100%|██████████████████████████████████████████████████████████████████████████████████████████████████████████████████████████████████████████████████████████████████████████████████████████████████████████████████████████████████████████████████████| 314/314 [00:21<00:00, 14.79it/s]

We fitted all 314 datasets in ~22 seconds, which is 0.07 seconds per fit.

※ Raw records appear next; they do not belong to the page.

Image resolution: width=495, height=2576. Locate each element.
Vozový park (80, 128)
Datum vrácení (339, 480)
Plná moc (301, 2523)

If we had fitted in a serial manner this would have taken a lot longer.

# now process the output
thickness = []
sld = []
for objective in obj_out:
    # grab the model from the objective
    model = objective.model

    # extract the thickness/sld parameter from the model structure
    # and append to the thickness/sld list
    thickness.append(model.structure[1].thick.value)
    sld.append(model.structure[1].sld.real.value)

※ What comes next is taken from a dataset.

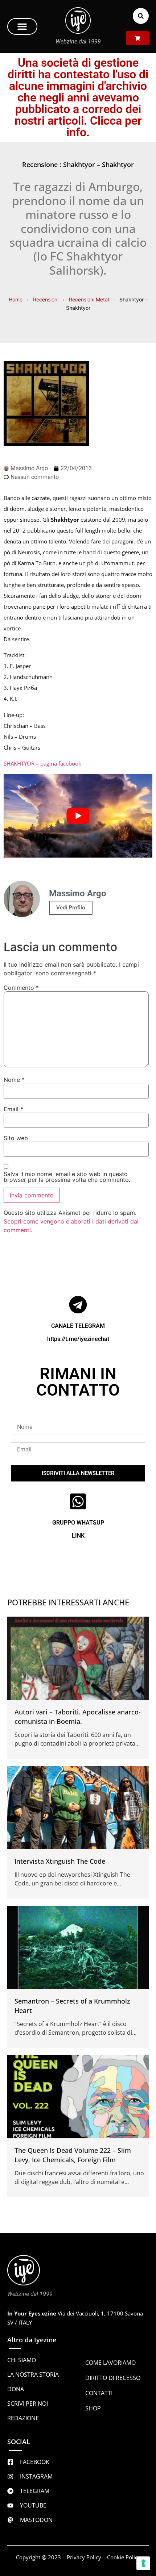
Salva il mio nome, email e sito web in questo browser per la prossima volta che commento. (67, 1177)
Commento (21, 988)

# make a fancy twin plot of the thickness and SLD vs dataset number
fig, ax1 = plt.subplots()
ax1.set_xlabel("dataset #")
ax1.set_ylabel("thickness /$\\AA$")
l_0 = ax1.plot(thickness, "b", label="thickness")
ax2 = ax1.twinx()
l_1 = ax2.plot(sld, "r", label="sld")
ax2.set_ylabel("SLD /$10^{-6}\\AA^{-2}$")

# setup the legend
lines = l_0 + l_1
labels = [line.get_label() for line in lines]
ax1.legend(lines, labels, loc="right");

_images/6c08317cba945a3a4979932edf660cd3317e822ddbe4b623b334e5c02391a9fd.png

Here we see an induction period during which the film thickness and SLD remains constant (even a possible loss of solvent?). After this period the the thickness grows rapidly before with the rate than slowing down. The SLD has a continuous decrease, but the decrease is not significantly faster during the period in which the thickness of the film grows rapidly.